Mas, fundamentalmente, o que mais deveria preocupar os dirigentes sociais é o desaparecimento da ética, estrutura estabilizadora da sociedade, com o consequente confiar ao direito toda a força da regulamentação. É que este só se impõe pela força do direito… penal. O direito é bom, mas desde que não se torne exclusivo: ao confiar-lhe a totalidade da normalização social, abdicamos da força da liberdade constituinte da pessoa em detrimento da normativa exterior e coercitiva. O que vai sempre desembocar no positivismo jurídico, isto é, na aplicação fria da normativa, sem comiseração nem contemplações, como demonstrou o recente caso da criança inglesa Alfie Evans. A eutanásia representa, portanto, um terrível abaixamento do «tónus» moral da sociedade com consequências que, a médio prazo, podem ser dramáticas.

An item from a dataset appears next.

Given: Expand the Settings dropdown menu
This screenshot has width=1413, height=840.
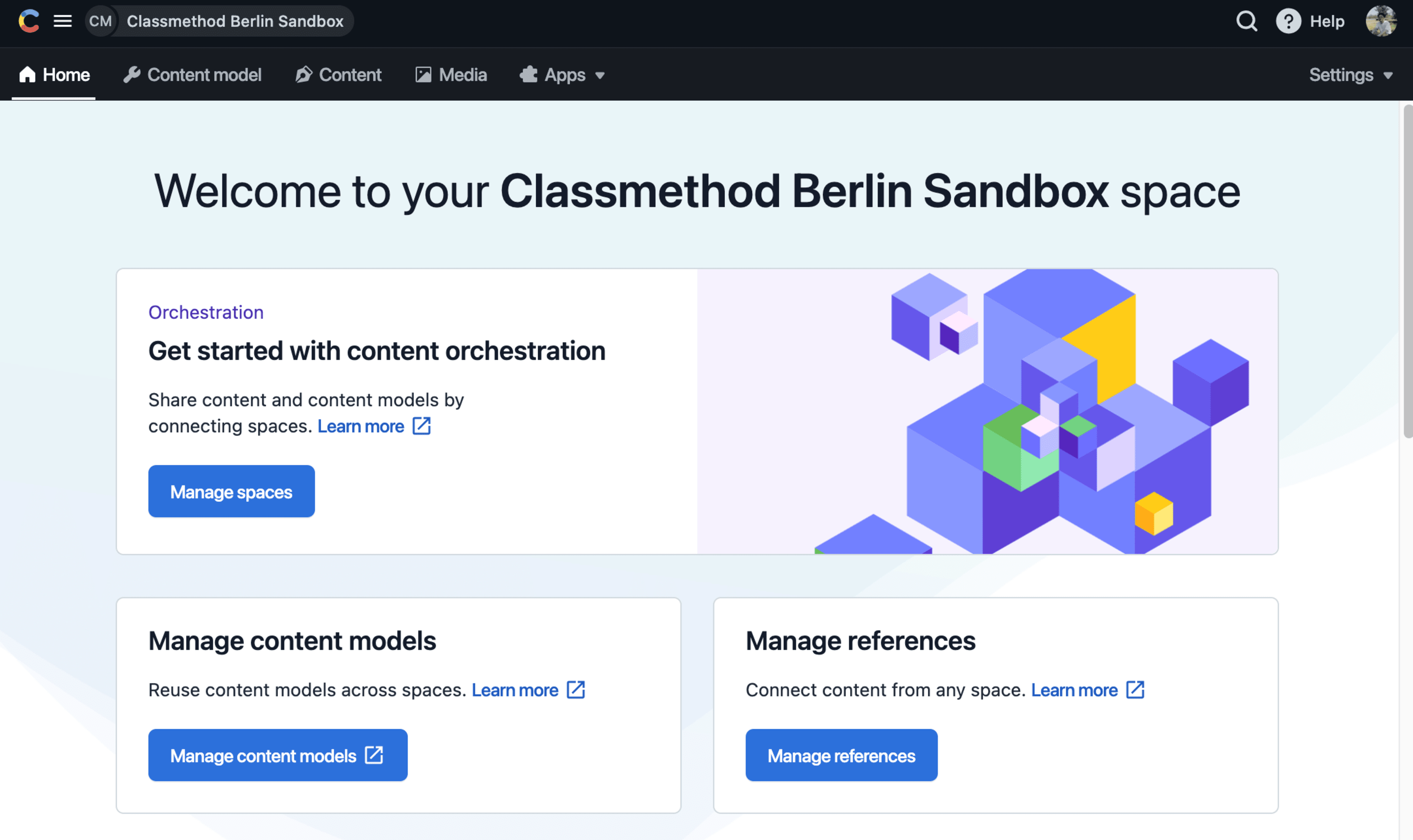Looking at the screenshot, I should [1351, 75].
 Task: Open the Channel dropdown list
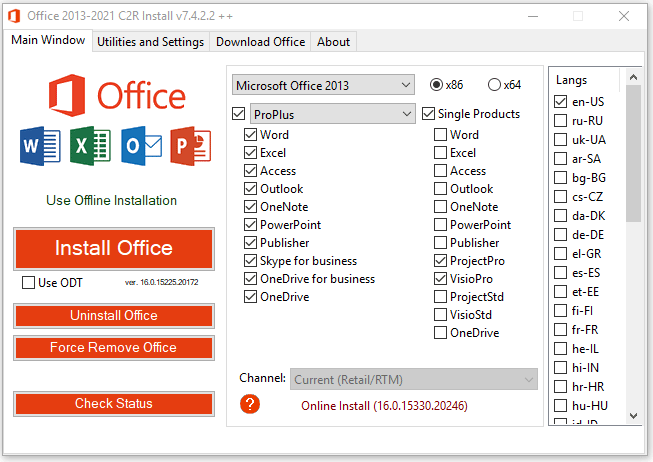coord(414,380)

4.O tema da eutanásia sobrepassa, portanto, o mero reducionismo ao costumado chavão do “quem não concorda não é obrigado a fazer”: exprime uma mentalidade que tem a ver com a própria conceção da pessoa e da sociedade. Manifesta, de facto, uma cultura que parece «cansada», demitida de procurar a verdade e o bem e, como tal, reduzida ao simplismo demissionário do mais fácil, do meramente individual e volitivo, cultura em declínio que corre o risco de conduzir à desagregação social. Por algum motivo se fala tanto do «eclipse do Ocidente» e se observa a mutação hegemónica dos países «emergentes», os quais, curiosamente, não colocam estas questões «burguesas».
No preciso momento em que este assunto passou para a ordem do dia, a comunicação social está a referir um dado profundamente monstruoso: que, nos cerca de nove milhões de portugueses que habitamos o interior destas fronteiras, dois milhões e quatrocentos mil ou são pobres ou estão em risco de pobreza. Mais de um quarto da população! Este sim, é o tema que deveria preocupar os dirigentes sociais. E, para nossa desgraça, não se vislumbra um projeto mobilizador e entusiasmante que nos leve a melhorar este estado de coisas. Pelo contrário, parece dar-se como inevitável a submissão a uma crescente desigualdade social em que uns poucos ficam com quase tudo e a multidão dos jovens, dos débeis, dos velhos e de tantas famílias que têm de sobreviver com o salário mínimo apenas se contentam com «as migalhas que caem da sua mesa».
Espera-se, consequentemente, que as decisões a tomar sejam fruto de uma sadia cultura ético-social e não de qualquer pretensa «modernidade» que outra coisa não é do que o regresso ao pior dos passados. Espera-se muito da responsabilidade ética dos nossos deputados.